ACCEPTED: 17 September 2017

early abstract:

Introduction: the high risk nature of offshore work and inherent occupational hazards necessitate that offshore workers engage in behaviours which promote health and wellbeing. The survey aimed to assess offshore workers' health, self-care, quality of life and mental wellbeing, and to identify associated areas requiring behaviour change.
Methods: offshore workers attending a course, at a training facility in Scotland, were invited to complete a questionnaire comprising 11 validated measures of health, self-care, quality of life and mental wellbeing.
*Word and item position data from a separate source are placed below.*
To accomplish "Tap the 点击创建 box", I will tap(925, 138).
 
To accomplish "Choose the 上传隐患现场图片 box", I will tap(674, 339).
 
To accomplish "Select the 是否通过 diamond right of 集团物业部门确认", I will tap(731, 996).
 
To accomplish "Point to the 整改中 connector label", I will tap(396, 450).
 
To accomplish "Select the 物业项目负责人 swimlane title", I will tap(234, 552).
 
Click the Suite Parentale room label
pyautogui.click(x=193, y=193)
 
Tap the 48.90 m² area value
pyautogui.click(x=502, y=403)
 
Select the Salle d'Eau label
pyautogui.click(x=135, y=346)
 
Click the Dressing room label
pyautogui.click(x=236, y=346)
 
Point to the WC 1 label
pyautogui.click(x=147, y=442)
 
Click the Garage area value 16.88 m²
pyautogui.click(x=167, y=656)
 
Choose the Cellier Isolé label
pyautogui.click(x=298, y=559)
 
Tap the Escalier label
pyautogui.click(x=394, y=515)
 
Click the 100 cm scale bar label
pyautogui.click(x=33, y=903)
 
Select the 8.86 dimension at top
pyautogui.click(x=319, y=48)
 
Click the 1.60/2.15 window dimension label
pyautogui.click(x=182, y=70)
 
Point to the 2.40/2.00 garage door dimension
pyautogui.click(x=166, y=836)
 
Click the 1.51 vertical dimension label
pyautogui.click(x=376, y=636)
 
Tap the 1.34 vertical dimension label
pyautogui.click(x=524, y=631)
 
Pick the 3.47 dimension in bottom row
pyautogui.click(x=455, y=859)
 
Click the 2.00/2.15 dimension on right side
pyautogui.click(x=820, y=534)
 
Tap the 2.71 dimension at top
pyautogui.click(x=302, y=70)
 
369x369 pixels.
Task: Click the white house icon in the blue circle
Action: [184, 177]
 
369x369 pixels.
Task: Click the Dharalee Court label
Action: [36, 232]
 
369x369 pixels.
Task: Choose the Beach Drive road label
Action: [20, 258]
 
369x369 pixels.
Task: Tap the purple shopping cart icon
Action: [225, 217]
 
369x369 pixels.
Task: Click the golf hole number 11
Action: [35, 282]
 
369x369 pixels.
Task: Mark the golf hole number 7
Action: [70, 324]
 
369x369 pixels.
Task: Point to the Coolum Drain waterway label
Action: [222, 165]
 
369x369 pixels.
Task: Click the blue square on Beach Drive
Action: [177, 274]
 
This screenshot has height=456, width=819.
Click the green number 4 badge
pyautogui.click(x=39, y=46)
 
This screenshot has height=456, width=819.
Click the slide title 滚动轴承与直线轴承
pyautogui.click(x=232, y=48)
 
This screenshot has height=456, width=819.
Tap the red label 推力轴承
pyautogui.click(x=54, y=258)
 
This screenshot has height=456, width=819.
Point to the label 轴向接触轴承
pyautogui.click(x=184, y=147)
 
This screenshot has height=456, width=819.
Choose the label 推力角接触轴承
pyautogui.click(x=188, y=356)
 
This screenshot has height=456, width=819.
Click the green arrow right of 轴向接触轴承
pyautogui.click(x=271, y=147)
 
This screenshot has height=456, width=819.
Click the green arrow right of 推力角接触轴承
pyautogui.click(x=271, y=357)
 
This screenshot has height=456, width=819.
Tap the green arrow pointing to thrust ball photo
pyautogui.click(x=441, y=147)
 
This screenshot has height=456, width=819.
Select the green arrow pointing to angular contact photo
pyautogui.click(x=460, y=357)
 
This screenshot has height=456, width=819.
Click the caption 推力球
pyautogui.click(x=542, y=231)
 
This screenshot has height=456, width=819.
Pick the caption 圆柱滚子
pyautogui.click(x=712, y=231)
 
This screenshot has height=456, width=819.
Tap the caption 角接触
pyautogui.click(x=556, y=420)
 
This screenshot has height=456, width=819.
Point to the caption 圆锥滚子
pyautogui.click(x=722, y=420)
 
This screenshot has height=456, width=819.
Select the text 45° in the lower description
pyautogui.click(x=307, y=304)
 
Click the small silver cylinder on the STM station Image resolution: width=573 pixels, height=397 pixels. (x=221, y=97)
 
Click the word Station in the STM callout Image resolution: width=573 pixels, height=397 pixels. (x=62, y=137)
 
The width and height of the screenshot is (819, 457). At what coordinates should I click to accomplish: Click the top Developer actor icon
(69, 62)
Results: 352 offshore workers responded (completion rate 45.4%). Almost three quarters were identified as overweight/obese (n = 236, 74.4%). Median scores for SF-8 quality of life (physical = 56.1, IQR = 4.8; mental = 54.7, IQR = 8.1) and Warwick-Edinburgh Mental Wellbeing scales were positive (52.0, IQR = 9.0). The largest proportion of participants' scores across alcohol use (n = 187, 53.4%) and sleep quality (n = 229, 67.0%) domains were categorized as negative. The median number of self-care domains for which offshore workers scored negatively was 3 (IQR = 2.0).
Conclusions: there are key areas relating to the health, quality of life, mental wellbeing and self-care of the offshore workforce that warrant addressing.